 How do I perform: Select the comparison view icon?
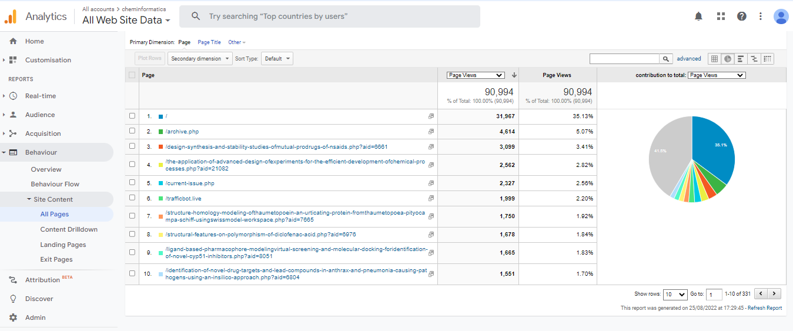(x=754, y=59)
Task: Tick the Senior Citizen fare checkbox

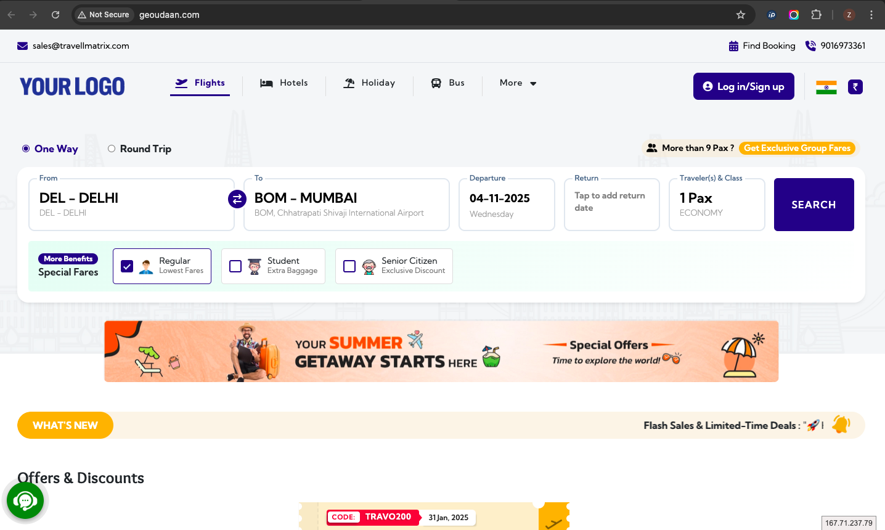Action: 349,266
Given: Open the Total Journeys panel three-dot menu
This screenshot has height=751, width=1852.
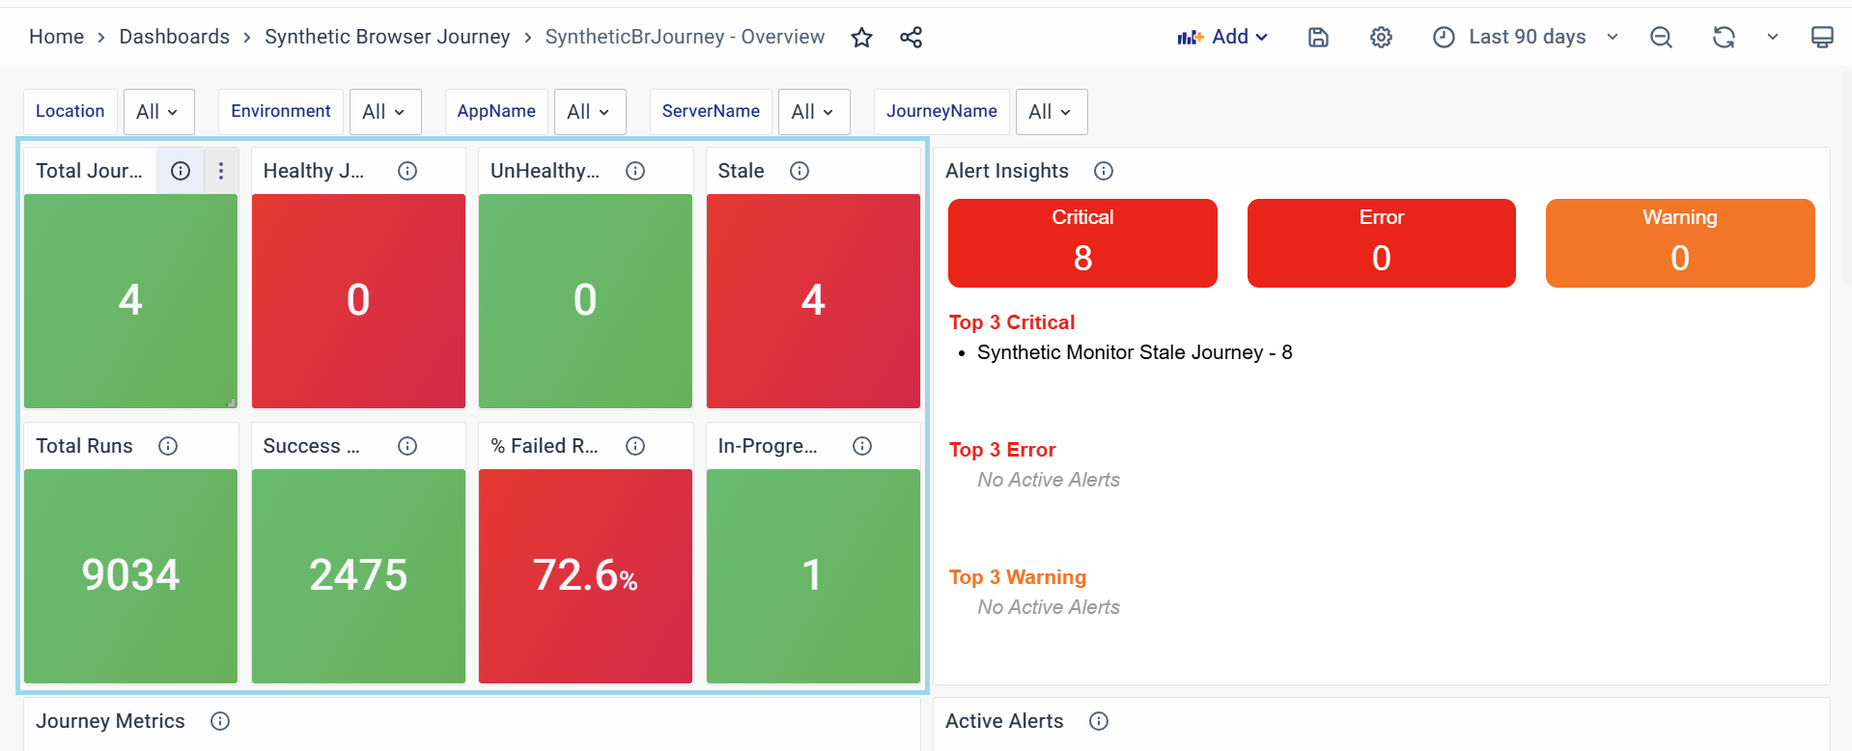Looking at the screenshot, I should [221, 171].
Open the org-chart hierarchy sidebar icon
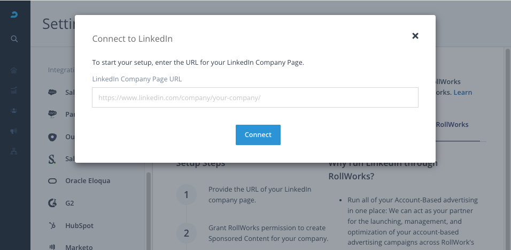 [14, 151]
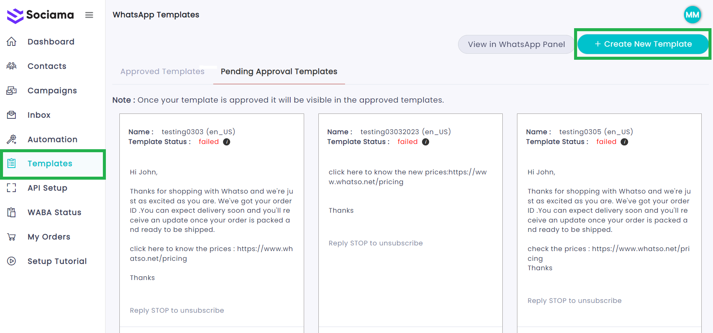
###
Task instructions:
Rewrite the lines above with every "icon" changed to "button" and everything else unchanged. Leave out the pictures.

Reply:
 How do I perform: Select the comparison view button?
(x=754, y=59)
Task: Tick the Senior Citizen fare checkbox

Action: 349,266
Given: Open the Total Journeys panel three-dot menu
This screenshot has height=751, width=1852.
Looking at the screenshot, I should [221, 171].
Open the org-chart hierarchy sidebar button
 [14, 151]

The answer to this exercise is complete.